**REQUIRED ACTION:**
Exactly as they appear, retype the lines from the one containing "Given: Click the Event column header" through the final line of the data below. Leave pictures out.

**Dataset items:**
Start of Block
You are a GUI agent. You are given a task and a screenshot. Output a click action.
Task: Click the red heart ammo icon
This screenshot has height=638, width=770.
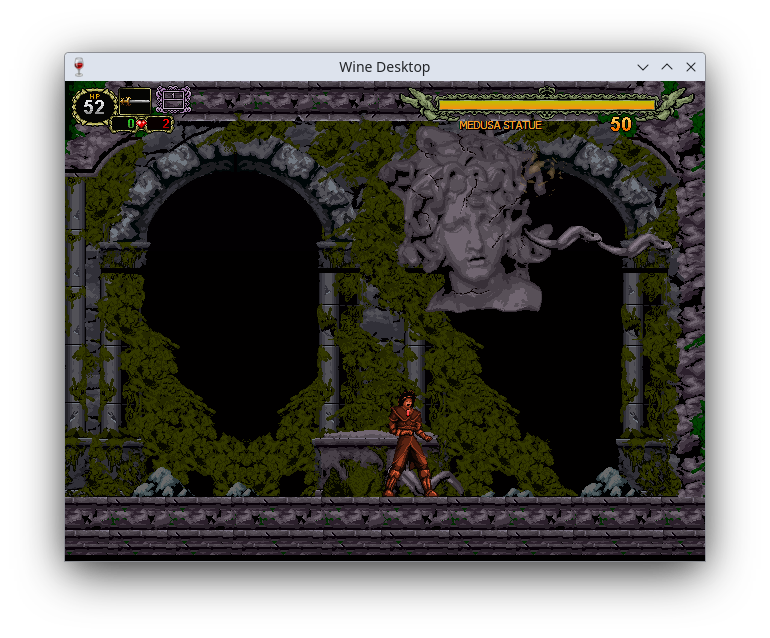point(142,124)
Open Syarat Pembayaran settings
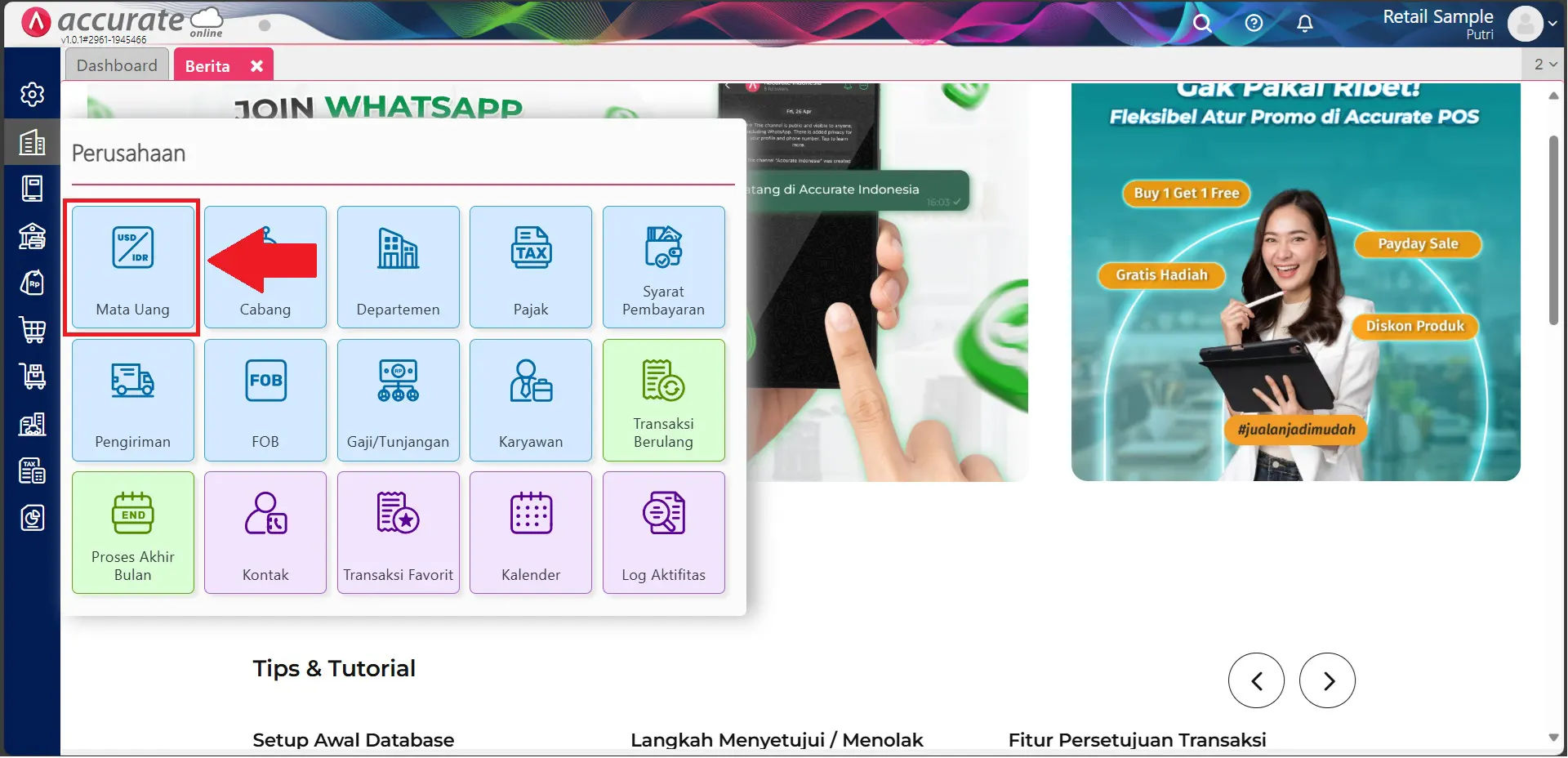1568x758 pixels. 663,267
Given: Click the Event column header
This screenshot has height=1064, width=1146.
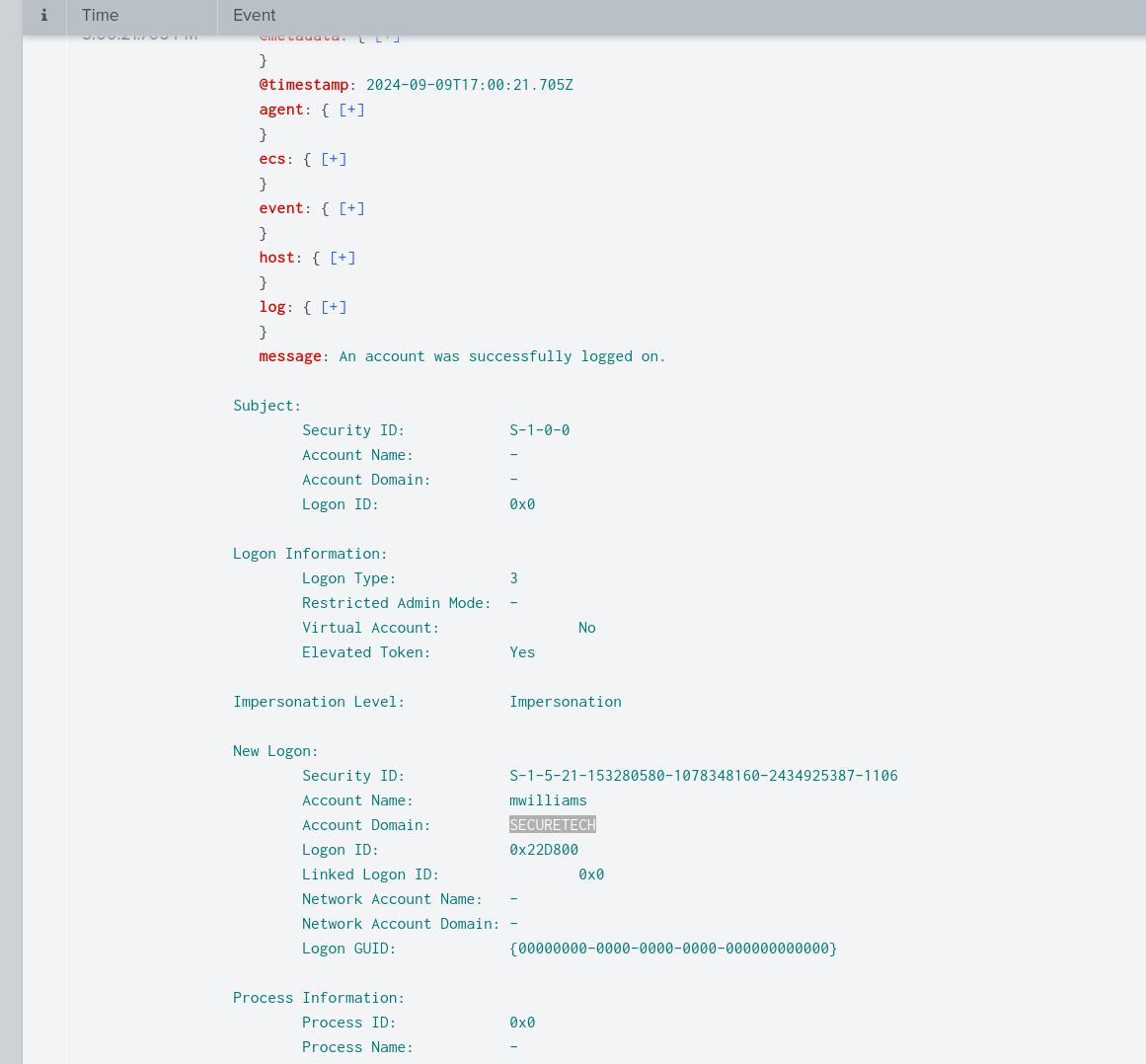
End of Block
**EXERCISE ANSWER:**
Given: Click the Event column header
This screenshot has height=1064, width=1146.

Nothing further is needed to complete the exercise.